Michael Leparc On February 19, 2015 at 3:22 pm

This past fall was chock full of racing titles with a big push behind them. Forza Horizon 2 has established itself as an Xbox One exclusive well worth getting the system for. Meanwhile, Drive Club, a Playstation 4 exclusive, crashed and burned spectacularly on launch and remains out of the grasp of the PS+ audience it was originally promised to. If you didn’t want to be manipulated by the two major first parties, Ubisoft provided an escape (as well as PC version) with The Crew. Unfortunately this new franchise sputters out of the start grid and meets a similar fate to Drive Club, with issues that persist to this day.

The plot is fairly absurd and strains credulity. You play Alex Taylor, a superb wheelman who can escape cops and win street races for whatever reason, but isn’t yet part of his older brother’s 5-10 motor club, or smuggling cartel to be more accurate. Suddenly he happens upon and is framed for his brother’s murder. After five years of prison he is coerced into becoming an undercover agent in order to infiltrate the 5-10 motor club and expose the new leader as well as a corrupt FBI agent who is working with him. Unbelievably, nobody recognizes the younger brother of the former leader of this club to start with. Honestly I don’t think we needed this sort of elaborate excuse to make a game like this and the whole thing just kind of detracts from the experience.

Gameplay wise, this game borrows a lot of tropes from its other open world racing contemporaries. To trump Forza Horizon’s Colorado and southern Europe, The Crew brings us a wide open map spanning the United States, albeit shrunken down to the point that driving coast to coast takes under an hour. Along with the main race missions, there’s also mini games to compare your performance with friends on the leaderboard, mostly consisting of jumps, slaloms, and speed tests similar to Forza’s and Need For Speed. You unlock better parts for your car and money to buy more cars based on your performance in the races (though microtransactions seek to milk you of real dough as well, just like the other games out there). Uncovering new events borrows from the now tried and true Ubisoft method of unlocking towers to remove the “fog of war” from the map.
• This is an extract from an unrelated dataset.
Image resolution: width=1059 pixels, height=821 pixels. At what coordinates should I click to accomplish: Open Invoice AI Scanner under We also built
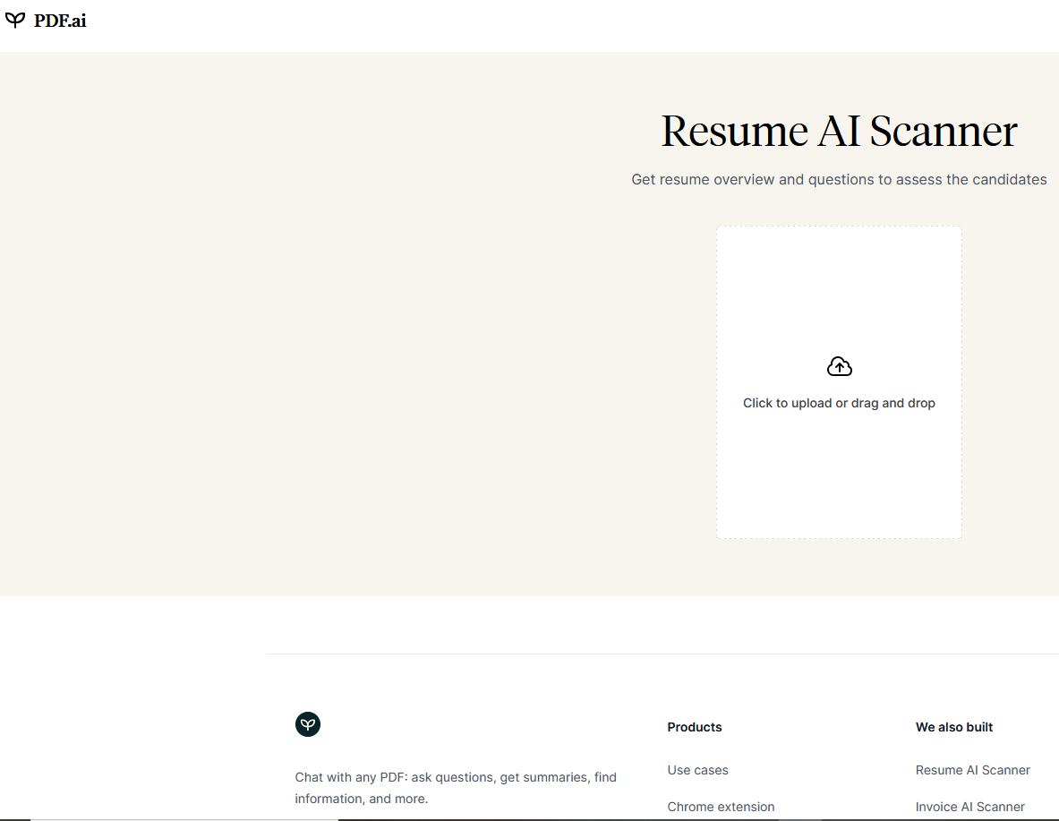pyautogui.click(x=970, y=807)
The race missions themselves can be a straightforward finish first sort, or other things like beating the clock, evading police, and taking someone out. It’s the latter of these that was especially frustrating in the beginning thanks to poor mission design that placed you in a wide open offroad area against an opponent that was faster than you. The only way to defeat it was to replay several times until you could just basically cheat by knowing in advance when he was going to turn and crash him there, otherwise there was simply no way of doing damage.

A similar lack of foresight seems to be on display when it comes to the multiplayer, which to this day is plagued by bizarre warping lag effects which make competitive action a pain in the ass. On top of that, there is nothing to mitigate poor sportsmanship, as several of my attempts at online races were aborted right before I won, causing the event to end without any satisfaction. Needless to say, this really undermines the whole concept of a racing MMO they’re trying to push here. In the end, the only enjoyable experience I had in the end was when I ignored all the multiplayer aspects, but even then, it only feels like an average arcade racer compared to Forza Horizon 2.
The visuals of The Crew don’t appeal too much, the cars look nice I guess, but there is a fair amount of pop in during the city segments and the environments don’t quite live up to the competition’s. The voiceovers come off as quite stereotypical and the writing doesn’t help them much. I didn’t find myself caring about anyone in the game, and the music didn’t really catch my ear either with all the generic dubstep. It all strikes me as just adequate, like the rest of the game.

The Crew is a game that could have used more time in the shop, and since the online feels so broken still it’s not really delivering on the one thing it could be doing different from the other games out there. The way most people will play it, it will just feel like an average arcade racer, and so that’s as far as I can take my recommendation. If you’re looking for an quick and simple ride to step into, then this is your ticket, but it’s no supercar.


Doesn’t really live up to its ambition, multiplayer is a crapshoot.


Falls short of next gen level eye candy.


Nothing AAA about this either.


You could do better, especially on Xbox One.